Das Landessozialgericht (LSG) Schleswig-Holstein bestätigte in 2. Instanz in einem Eilrechtsschutzverfahren, das Rechtsanwältin Schicketanz-Breede gegen das Jobcenter führte, dass das Jobcenter einer österreichischen Staatsangehörigen Bürgergeld gewähren muss, weil Staatsangehörige aus Österreich keinem Leistungsausschluss unterliegen.
Was war passiert?
Das Jobcenter gewährte meiner Mandantin, die die österreichische Staatsbürgerschaft besitzt, keine Leistungen nach dem SGB II (auch genannt als Bürgergeld, Hartz VI, Grundsicherung für Arbeitsuchende). Zur Begründung führte das Jobcenter aus, dass meine Mandantin von den Leistungen nach dem SGB II ausgeschlossen sei, weil sie sich nur zum Zwecke der Arbeitsuche in Deutschland aufhalte.
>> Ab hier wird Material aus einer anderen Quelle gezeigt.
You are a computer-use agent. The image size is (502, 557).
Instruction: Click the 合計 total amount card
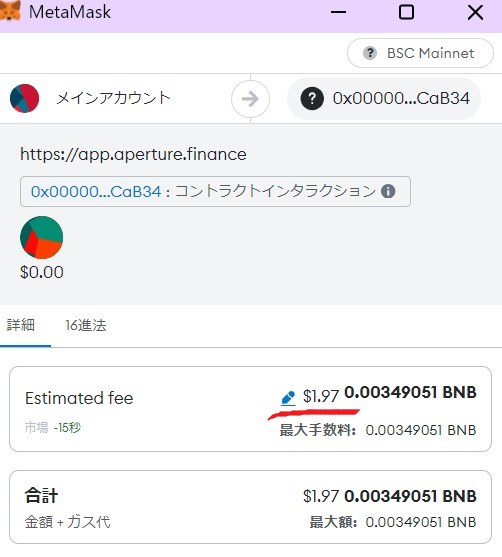[x=250, y=507]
Meiner Mandantin konnte ich in Widerspruchs- und Eilrechtsschutzverfahren zum Erfolg verhelfen, auch wenn sich das Jobcenter vehement gegen die hier vertretene Rechtsauffassung und gegen eine Verpflichtung zur Leistungsgewährung wehrte. So war das Jobcenter durch das Sozialgericht Kiel schon in 1. Insatanz zur Leistungsgewährung verpflichtet worden, allerdings akzeptierte das Jobcenter diese Entscheidung nicht und wollte vor dem LSG in 2. Instanz erreichen, meiner Mandantin (doch) keine Leistungen gewähren zu müssen. Die Rechnung des Jobcenters ging jedoch nicht auf. Denn auch das LSG Schleswig-Holstein bestätigte in seinem Beschluss vom 07.11.2025 (L 6 AS 86/25 B ER) in 2. Instanz die hier vertretene Rechtsauffassung.
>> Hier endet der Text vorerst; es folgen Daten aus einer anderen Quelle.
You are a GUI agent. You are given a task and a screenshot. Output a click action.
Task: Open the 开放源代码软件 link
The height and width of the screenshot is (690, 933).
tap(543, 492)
Damit schließt sich das LSG Schleswig-Holstein der gängigen obergerichtlichen Rechtsprechung an, wonach österreichische Staatsangehörige sich gegenüber dem Leistungsausschlusstatbestand des § 7 Abs. 1 Satz 2 Nr. 2 SGB II auf den Gleichbehandlungsgrundsatz des Art. 2 Abs. 1 des Deutsch-Österreichischen Fürsorgeabkommens vom 17. Januar 1966 (BGBl II S. 2) berufen können.
Gemäß Art. 2 Abs. 1 des Abkommens wird Staatsangehörigen einer Vertragspartei, die sich im Hoheitsgebiet der anderen Vertragspartei aufhalten, Fürsorge und Jugendwohlfahrtspflege in gleicher Weise, in gleichem Umfang und unter den gleichen Bedingungen wie den Staatsangehörigen des Aufenthaltsstaates gewährt.
Der Begriff „Fürsorge“ ist in Art. 1 Nr. 4 DÖFA definiert als alle gesetzlich begründeten Geld-, Sach-, Beratungs-, Betreuungs- und sonstigen Hilfeleistungen aus öffentlichen Mitteln zur Deckung und Sicherung des Lebensbedarfes für Personen, die keine andere Voraussetzung als die der Hilfsbedürftigkeit zu erfüllen haben.
Fazit: Das Jobcenter zeigt sich nun einsichtig und gewährt meiner Mandantin endlich die dringend benötigten existenzsichernden Leistungen nach dem SGB II.